Je voudrais, à ce stade, mettre les «i» sous les points. Tous ceux qui ont gravi l’Everest, ou qui ont tenté de le faire, ou qui y sont morts, se sont d’abord rendus au camp de base situé à 5 364 mètres d’altitude. Et ce camp de base on l’atteint après 8 jours de marche… Accéder au camp de base c’est pour le Zen accéder à la non-pensée, le samâdhi. Pour l’ascension de l’Everest les vraies difficultés commencent à partir du camp de base. Même la marche d’approche ne ressemble pas à une petite promenade de santé. Il en va de même pour arriver au samâdhi. Malgré la participation à plusieurs sesshins, à Rohatsu, au zazen quotidien chez soi, à une certaine hygiène de vie, le « camp de base » est parfois encore loin. Et quand on y est c’est là que les choses sérieuses commencent ! Arriver à l’état de samâdhi équivaut à rejoindre sa nature originelle, celle qu’on a toujours possédée mais dont on n’a jamais été conscient. Autrement dit cela correspond à « rentrer à la maison », au retour à son état normal, celui dont on se demande comment on a fait pour le quitter… et devenir ce qu’on aurait toujours dû être. C’est pourquoi, parfois, les maîtres du passé disent qu’il n’est pas nécessaire de faire zazen dès lors qu’on a retrouvé son être originel. Mais ils l’ont dit après avoir atteint le camp de base, donc après de nombreuses années de zazen, puis l’avoir dépassé, puis gravi le sommet, puis redescendu, car la réalité de la vie n’est pas à 8 848 mètres. Quand on arrive à son « camp de base », c’est là que tout commence car c’est là qu’on atteint sa propre base. Et en arrivant là on réalise que c’est là qu’on aurait toujours dû être et qu’on se demande comment il se peut qu’on ne s’y soit pas installé en permanence ! Donc leur soi-disant dénonciation du zazen ne sont que des mises en garde pour ceux qui pourraient se contenter de la quiétude du samâdhi ou qui penseraient que zazen permet d’obtenir une nature autre que celle que l’on possède depuis toujours ! 

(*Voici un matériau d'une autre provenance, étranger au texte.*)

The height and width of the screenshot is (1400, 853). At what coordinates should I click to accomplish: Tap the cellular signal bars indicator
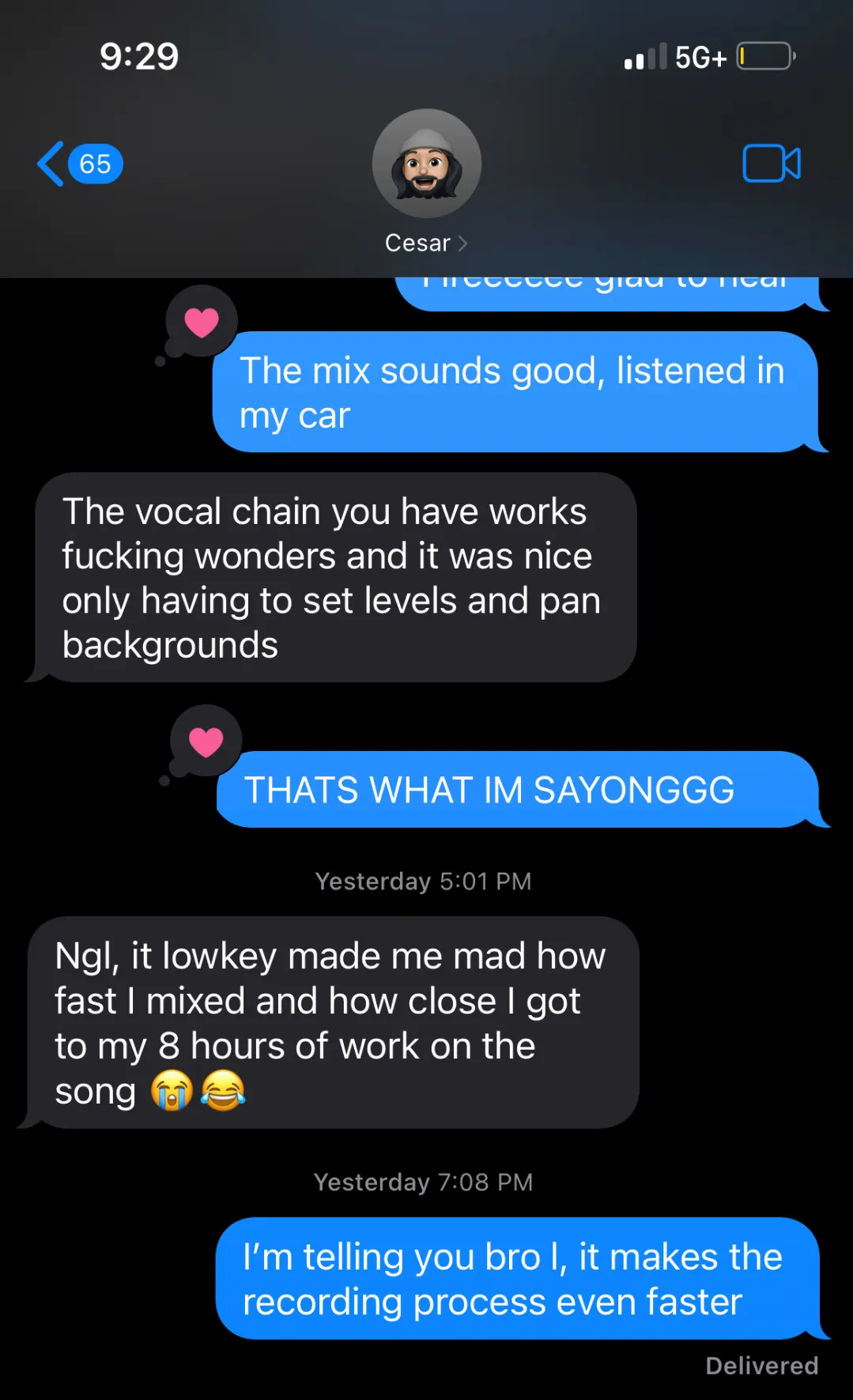[x=645, y=57]
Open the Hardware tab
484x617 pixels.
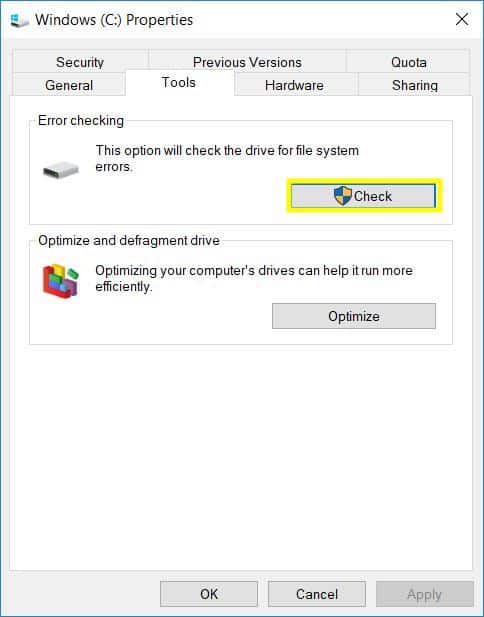(294, 85)
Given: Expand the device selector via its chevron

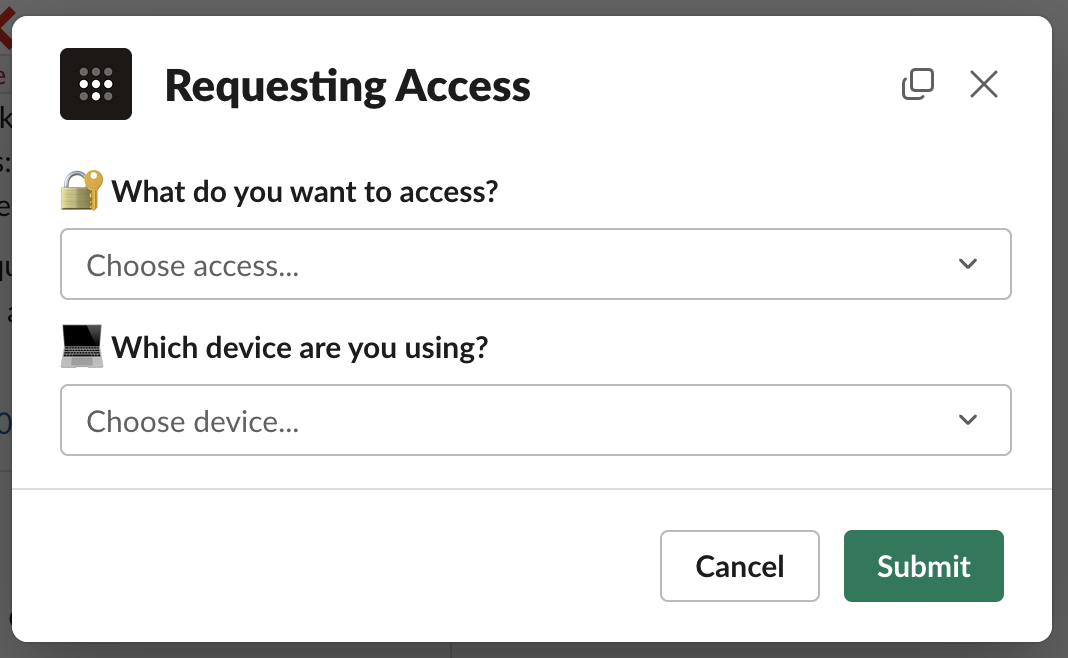Looking at the screenshot, I should click(x=967, y=420).
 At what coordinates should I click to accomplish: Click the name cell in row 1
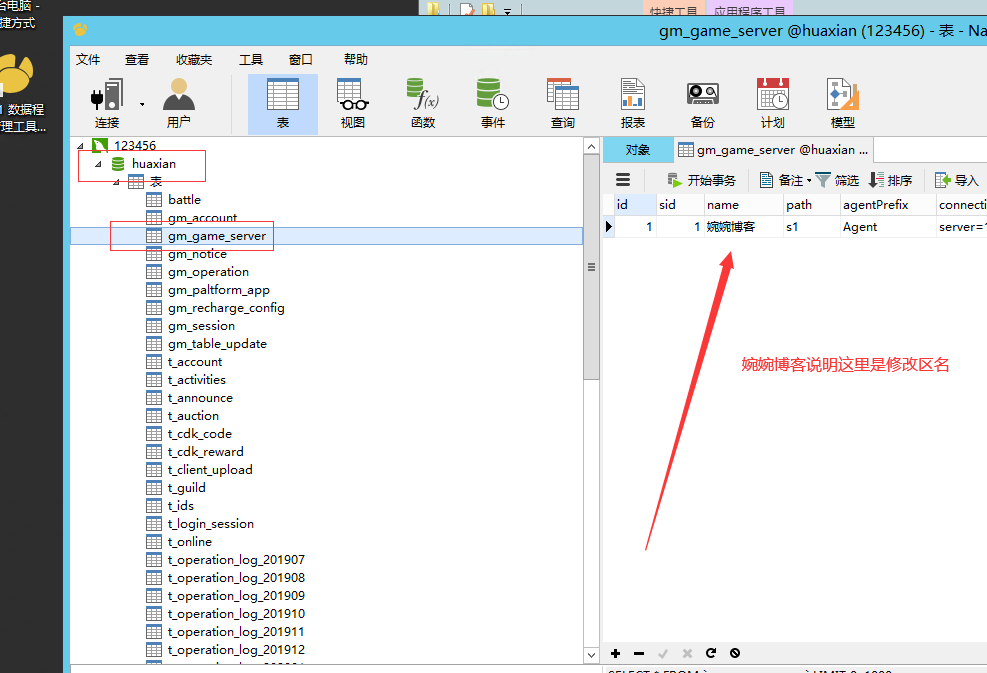point(742,227)
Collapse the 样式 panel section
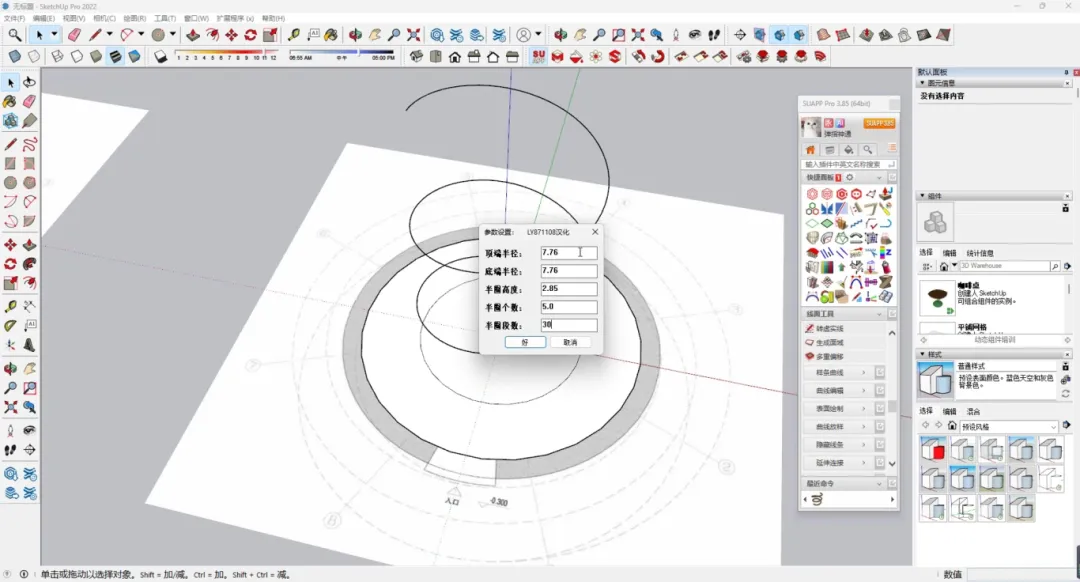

Ceux qui du fond de la boue dans laquelle ils se vautrent et s’y complaisent citent certaines paroles des anciens sans jamais s’être engagés dans une pratique, qui parlent des montagnes sans les avoir jamais gravies, vaguement aperçues dans le lointain, sont ceux qui se justifient face à leur frigidité à se croiser les jambes assis sur un cousin ou qui renoncent après leur premier balbutiement. 

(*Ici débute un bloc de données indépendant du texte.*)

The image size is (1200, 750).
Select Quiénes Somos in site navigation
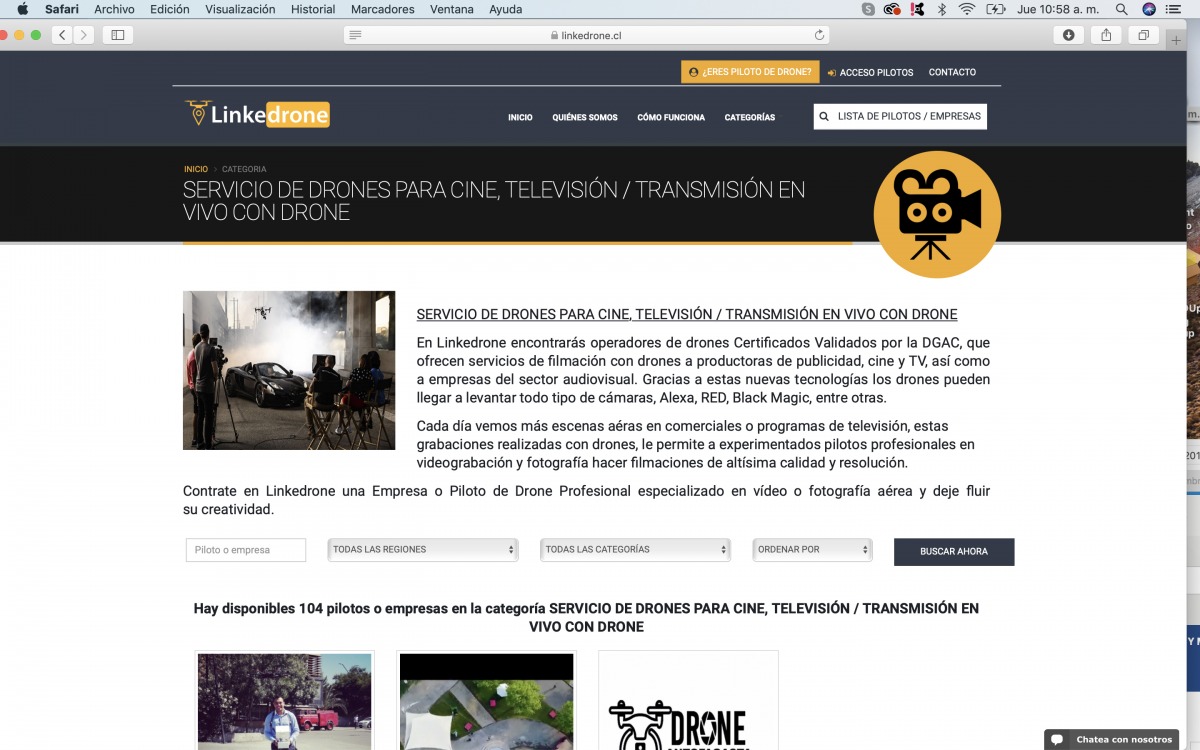(x=585, y=118)
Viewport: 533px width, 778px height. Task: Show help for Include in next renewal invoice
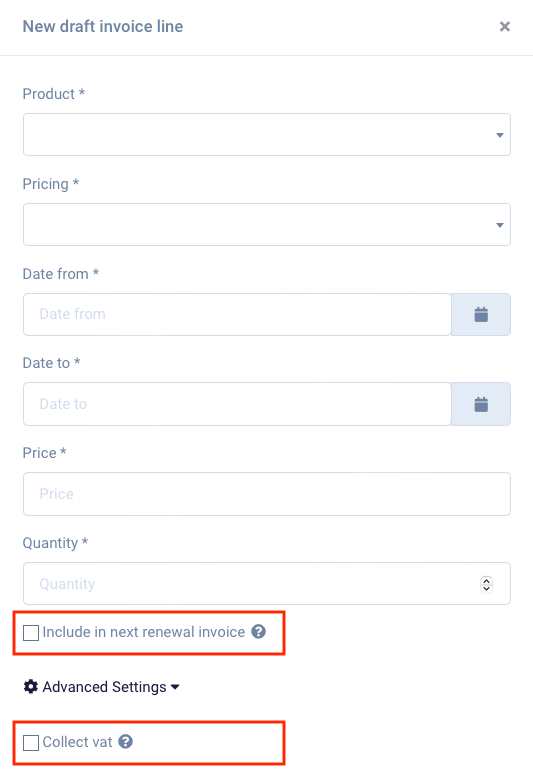[259, 632]
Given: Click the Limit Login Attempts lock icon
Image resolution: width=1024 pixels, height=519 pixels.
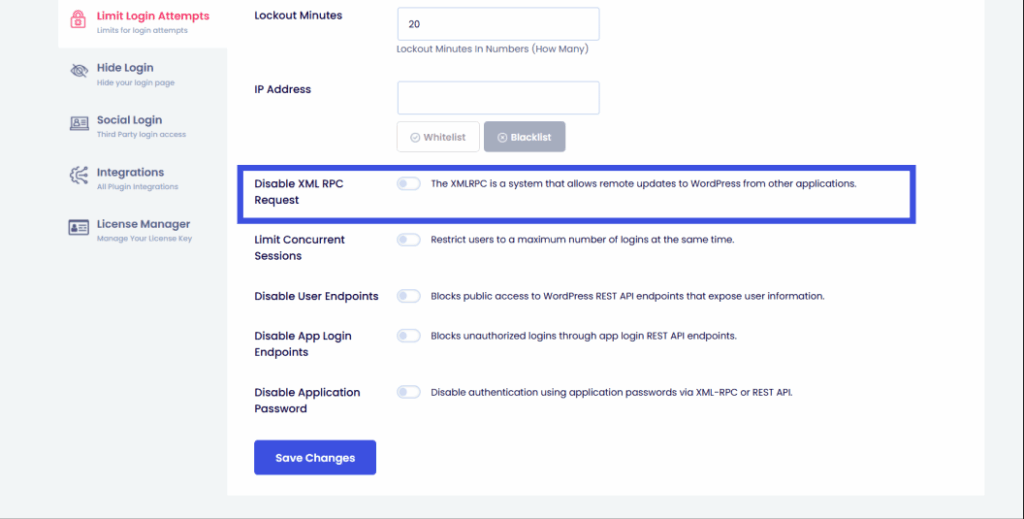Looking at the screenshot, I should tap(78, 21).
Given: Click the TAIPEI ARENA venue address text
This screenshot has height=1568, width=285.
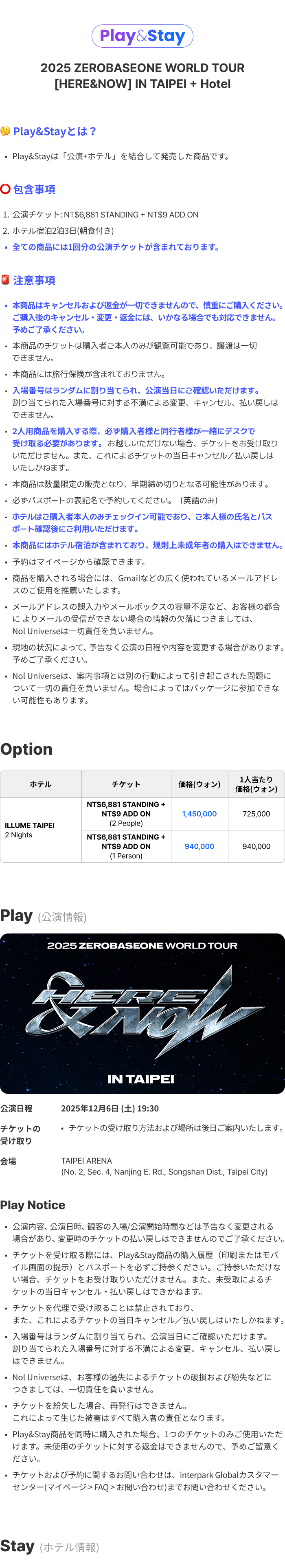Looking at the screenshot, I should point(164,1166).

Lorsque, pour la toute première fois, on s’assied sur un coussin de méditation, c’est l’Eveil qui est en soi qui se manifeste. Car l’Eveil contient la pratique et la pratique contient l’Eveil. Mais à des degrés divers ! La pratique n’est pas un moyen pour atteindre le but, l’Eveil, ou l’état de Bouddha. La pratique elle-même est réalisation et Eveil. Dès la première seconde où on s’assied en zazen, l’Eveil est là. La pratique elle-même est le but. 
Pour terminer les commentaires des exhortations du « Rohatsu 2014 » je vous révèle les Fondements de l’enseignement du Zen : sans pratique, pas d’accès au camp de base ; sans camp de base pas d’accès au sommet de l’Everest. 
Je viens de quitter le « camp de base », venez me rejoindre avec vos tongs, votre cache-nez et votre coussin de zazen en bandoulière. 

Sherpa Jyoji

8 commentaires:

  1. Merci Taïkan pour votre livre "Sur les traces de Nives"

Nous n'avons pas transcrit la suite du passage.